This week's Rakudo day arrived, and I dug in to RT to see what I could do.
First, I ran accross a ticket that reported a problem with assignment of match objects. I thought we'd have fixed it while doing the assignment refactors, and after a quick check I found that we had. However, it seemed we didn't have any tests for that (unless I missed them), so I added some more. In doing so, I noticed that a test that relied on being able to check a Match object was of type Match failed. A one-line patch to Rakudo soon resolved that one, and later in the day I found a second ticket explicitly about that issue that the same fix also resolved.
I then dug into a something that I thought would be a short job, but that then ended up swallowing up much of the day. Such are things when you end up in Parrot guts. For a variety of reasons, we've ended up with Perl6Str - a PMC - along with Str - the actual string class. There's not that much that we implement in C that is Rakudo-specific, but there is the odd thing that we do that way, and thus the PMC's existence. It subclasses the default Parrot String PMC, and Str subclasses Perl6String and also Any. From the Rakudo point of view, the fact it inherits from anything other than Any is really an implementation detail, hidden away. The problem I was aiming to resolve was that, in a bunch of places - in fact most of them - we were creating Perl6Str rather than Str.
Simply switching them over caused a bunch of test failures. Loads of them. The first thing I discovered was that isa didn't always give the right answers when you inherited from a PMC. That was an easy fix, and then showed up a small bug in P6Object (our implementation of the Perl 6 metamodel) that had relied on isa being broken. I did an initial fix that I thought would deal with it, later realized it wasn't quite right and then did the correct one (was all a bit subtle). More serious bugs lay ahead, however: not only had Parrot not always been giving correct results for 'isa', but also it got MMD wrong when you were using a high level class that inherited from more than one level of PMC. It partly boiled down to a bit of implementation marked TODO in the code that makes PMCs feel more like high level classes. I got that working, but the fact that we were now building the correct MRO exposed some more code that relied on that bug. Wondering if it would ever end, I patched that, and found myself back with a working Parrot and Rakudo, with Perl6Str references now replaced with Str. Needless to say, Parrot has done pretty well out of today's fixes. Of course, Rakudo depends on Parrot working well, so diving in to sort things like this out now and then is worthwhile (I could have tried to paper over this lot, but it would only have bit us another month or two down the road in a different way anyway, I'd expect). I also found and deleted some now-useless code in object initialization, which will maybe shave just a little time from it.
One side-effect of the changes is that the previously failing test for using the 'is also' trait on the Str class now passes: you can add a new method and then do "foo".my_extra_method. Resolving this bug is another reason I set out on switching to using Str in the first place - I just hadn't expected it to lead that that many other fixes.

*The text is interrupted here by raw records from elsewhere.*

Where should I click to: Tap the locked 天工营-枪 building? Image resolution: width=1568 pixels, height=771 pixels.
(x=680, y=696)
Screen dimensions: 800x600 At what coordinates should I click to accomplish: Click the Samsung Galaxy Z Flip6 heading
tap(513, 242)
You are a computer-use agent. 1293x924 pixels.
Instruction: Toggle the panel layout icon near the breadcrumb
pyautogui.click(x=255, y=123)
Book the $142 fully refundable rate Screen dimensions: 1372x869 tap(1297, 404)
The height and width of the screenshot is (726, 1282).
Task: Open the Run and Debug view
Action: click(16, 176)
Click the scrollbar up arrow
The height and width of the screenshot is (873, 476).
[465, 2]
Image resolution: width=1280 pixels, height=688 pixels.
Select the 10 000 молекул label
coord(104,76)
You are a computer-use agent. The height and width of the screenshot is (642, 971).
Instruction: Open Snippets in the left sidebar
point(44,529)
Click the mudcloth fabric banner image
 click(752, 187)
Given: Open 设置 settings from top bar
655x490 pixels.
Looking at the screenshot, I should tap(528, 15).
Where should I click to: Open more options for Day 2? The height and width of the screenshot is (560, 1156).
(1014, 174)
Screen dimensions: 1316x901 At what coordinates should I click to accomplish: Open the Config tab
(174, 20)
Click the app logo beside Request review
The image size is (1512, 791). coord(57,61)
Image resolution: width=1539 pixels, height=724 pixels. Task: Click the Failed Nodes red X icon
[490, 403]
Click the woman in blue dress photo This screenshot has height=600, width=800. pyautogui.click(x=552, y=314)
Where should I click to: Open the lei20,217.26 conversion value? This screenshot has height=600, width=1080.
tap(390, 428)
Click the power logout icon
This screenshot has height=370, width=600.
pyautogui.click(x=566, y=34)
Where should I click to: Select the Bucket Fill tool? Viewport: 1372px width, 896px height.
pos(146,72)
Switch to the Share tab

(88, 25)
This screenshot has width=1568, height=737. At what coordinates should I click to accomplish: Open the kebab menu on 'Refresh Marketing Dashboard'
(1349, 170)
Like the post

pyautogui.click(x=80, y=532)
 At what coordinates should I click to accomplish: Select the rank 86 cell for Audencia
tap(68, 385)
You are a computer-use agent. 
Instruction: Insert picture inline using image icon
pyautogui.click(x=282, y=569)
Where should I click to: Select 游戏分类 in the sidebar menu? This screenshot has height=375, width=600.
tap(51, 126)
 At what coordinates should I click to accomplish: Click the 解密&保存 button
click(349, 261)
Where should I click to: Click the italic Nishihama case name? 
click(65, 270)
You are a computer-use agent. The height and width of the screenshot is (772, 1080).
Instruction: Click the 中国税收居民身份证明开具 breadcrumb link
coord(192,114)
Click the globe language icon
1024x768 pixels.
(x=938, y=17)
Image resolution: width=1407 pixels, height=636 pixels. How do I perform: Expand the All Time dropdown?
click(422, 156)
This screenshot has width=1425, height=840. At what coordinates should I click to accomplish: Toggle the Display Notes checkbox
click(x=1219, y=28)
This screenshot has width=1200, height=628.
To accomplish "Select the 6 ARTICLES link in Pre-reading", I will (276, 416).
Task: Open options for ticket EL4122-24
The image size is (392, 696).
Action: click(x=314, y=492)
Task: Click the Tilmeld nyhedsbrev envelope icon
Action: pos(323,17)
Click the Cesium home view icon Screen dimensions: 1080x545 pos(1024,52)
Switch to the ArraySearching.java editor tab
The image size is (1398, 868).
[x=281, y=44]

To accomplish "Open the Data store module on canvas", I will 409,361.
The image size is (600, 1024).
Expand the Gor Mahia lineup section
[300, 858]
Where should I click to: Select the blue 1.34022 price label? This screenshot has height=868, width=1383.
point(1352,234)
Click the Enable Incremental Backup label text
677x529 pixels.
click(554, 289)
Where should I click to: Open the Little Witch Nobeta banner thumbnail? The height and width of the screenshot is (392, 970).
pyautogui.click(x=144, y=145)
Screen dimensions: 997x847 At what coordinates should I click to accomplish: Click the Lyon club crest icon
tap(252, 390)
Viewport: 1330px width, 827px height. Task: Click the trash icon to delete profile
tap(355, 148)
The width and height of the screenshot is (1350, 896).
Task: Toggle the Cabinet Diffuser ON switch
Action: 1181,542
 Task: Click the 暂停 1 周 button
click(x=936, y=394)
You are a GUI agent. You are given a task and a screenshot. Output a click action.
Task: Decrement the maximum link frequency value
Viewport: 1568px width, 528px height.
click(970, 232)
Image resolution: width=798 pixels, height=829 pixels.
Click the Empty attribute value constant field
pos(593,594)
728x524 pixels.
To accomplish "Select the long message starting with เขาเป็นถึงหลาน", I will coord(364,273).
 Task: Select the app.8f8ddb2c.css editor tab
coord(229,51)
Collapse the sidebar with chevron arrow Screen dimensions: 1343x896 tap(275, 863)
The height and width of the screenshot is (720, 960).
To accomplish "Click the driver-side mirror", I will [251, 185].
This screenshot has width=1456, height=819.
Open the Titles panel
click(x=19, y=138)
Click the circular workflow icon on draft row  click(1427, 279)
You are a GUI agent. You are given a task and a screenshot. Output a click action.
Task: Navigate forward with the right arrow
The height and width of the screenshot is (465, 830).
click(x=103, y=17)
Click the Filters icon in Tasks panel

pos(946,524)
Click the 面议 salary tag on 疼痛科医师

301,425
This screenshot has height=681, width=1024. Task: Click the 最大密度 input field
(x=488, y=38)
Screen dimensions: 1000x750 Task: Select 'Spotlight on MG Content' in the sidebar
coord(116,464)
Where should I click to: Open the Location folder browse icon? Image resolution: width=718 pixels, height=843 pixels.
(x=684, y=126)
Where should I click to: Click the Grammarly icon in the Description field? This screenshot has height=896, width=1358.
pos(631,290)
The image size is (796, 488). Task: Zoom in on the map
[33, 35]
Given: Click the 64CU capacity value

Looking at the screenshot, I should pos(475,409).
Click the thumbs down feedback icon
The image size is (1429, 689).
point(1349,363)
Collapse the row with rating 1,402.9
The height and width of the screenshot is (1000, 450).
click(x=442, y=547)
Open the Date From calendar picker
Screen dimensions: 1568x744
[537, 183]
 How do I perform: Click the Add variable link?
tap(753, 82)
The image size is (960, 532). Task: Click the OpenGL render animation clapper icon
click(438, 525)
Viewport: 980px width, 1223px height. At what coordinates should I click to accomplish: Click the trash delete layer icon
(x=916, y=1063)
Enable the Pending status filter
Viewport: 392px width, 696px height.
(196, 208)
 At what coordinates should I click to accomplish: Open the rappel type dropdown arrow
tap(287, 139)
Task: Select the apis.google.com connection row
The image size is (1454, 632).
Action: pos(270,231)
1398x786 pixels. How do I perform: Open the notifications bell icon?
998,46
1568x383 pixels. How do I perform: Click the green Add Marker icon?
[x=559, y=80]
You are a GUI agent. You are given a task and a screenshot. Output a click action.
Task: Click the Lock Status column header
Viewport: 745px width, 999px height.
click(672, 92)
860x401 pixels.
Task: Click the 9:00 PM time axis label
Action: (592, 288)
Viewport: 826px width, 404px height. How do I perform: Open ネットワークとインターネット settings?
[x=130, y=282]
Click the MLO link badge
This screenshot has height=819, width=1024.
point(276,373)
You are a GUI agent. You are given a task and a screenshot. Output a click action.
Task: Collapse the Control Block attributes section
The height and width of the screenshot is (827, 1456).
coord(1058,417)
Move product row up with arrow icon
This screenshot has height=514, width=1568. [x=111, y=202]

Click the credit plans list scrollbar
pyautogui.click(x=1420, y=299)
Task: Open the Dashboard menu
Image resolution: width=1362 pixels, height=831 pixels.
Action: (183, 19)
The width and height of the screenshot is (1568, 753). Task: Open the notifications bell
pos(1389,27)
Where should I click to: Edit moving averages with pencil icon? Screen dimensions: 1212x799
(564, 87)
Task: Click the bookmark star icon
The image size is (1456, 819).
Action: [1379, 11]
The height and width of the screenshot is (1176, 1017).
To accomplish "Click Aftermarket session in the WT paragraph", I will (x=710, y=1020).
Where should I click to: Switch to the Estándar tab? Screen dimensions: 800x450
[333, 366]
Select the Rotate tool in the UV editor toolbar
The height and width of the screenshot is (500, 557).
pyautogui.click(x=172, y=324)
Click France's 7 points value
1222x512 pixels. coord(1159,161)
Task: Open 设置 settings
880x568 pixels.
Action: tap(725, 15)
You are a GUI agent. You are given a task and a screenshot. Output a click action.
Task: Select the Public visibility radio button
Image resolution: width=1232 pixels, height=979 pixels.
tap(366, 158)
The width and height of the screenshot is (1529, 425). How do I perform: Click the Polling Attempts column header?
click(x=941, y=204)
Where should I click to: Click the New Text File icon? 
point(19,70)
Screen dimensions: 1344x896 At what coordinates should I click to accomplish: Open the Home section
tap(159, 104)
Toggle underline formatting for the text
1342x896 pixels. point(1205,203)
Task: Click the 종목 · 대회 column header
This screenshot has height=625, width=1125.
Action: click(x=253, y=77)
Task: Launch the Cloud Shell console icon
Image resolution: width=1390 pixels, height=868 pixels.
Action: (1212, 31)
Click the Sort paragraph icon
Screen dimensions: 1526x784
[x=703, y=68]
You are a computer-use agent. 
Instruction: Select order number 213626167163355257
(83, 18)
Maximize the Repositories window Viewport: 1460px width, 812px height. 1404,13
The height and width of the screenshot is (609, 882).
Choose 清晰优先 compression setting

With much of my day sucked up by that, I dug into the RT queue. I found some tickets that had already had the issues they described solved, and closed them up, to keep the queue a bit cleaner. I then took on a segfault that Simon Cozens (who has been doing some great work on Perl 6 database interaction) discovered. Fixing up the problem in Rakudo was a one-line addition (it was a bug using attributes declared without a twigil).
However, Parrot really shouldn't segfault and I wanted to make sure it failed more gracefully next time. Looking in the debugger showed we were looking at garbage data, but didn't help me see why. Then I found that if I got the compiler to just spit out PIR, then tried to compile that PIR, it turned out it was invalid. A trace later, I realized that even if the PIR compiler bailed out at some point, it still tried to run the :init subs in the not-finished-compiling-yet bytecode. We now check if the compile actually succeeded before trying to run the resulting maybe-code!
I'd wanted to do more in Rakudo itself today, but ran out of time to finish anything more after that lot. I did, however, start work on a patch to get a much wanted feature:
class Foo {
has $.x = 42;
}
In place. That is, being able to set the initial value for an attribute. I'm not done yet, and I'm really too tired to finish it off properly today (having a bit of a cold doesn't help either), but maybe I can get it done over the weekend.
Thanks to Vienna.pm for funding today's fixes.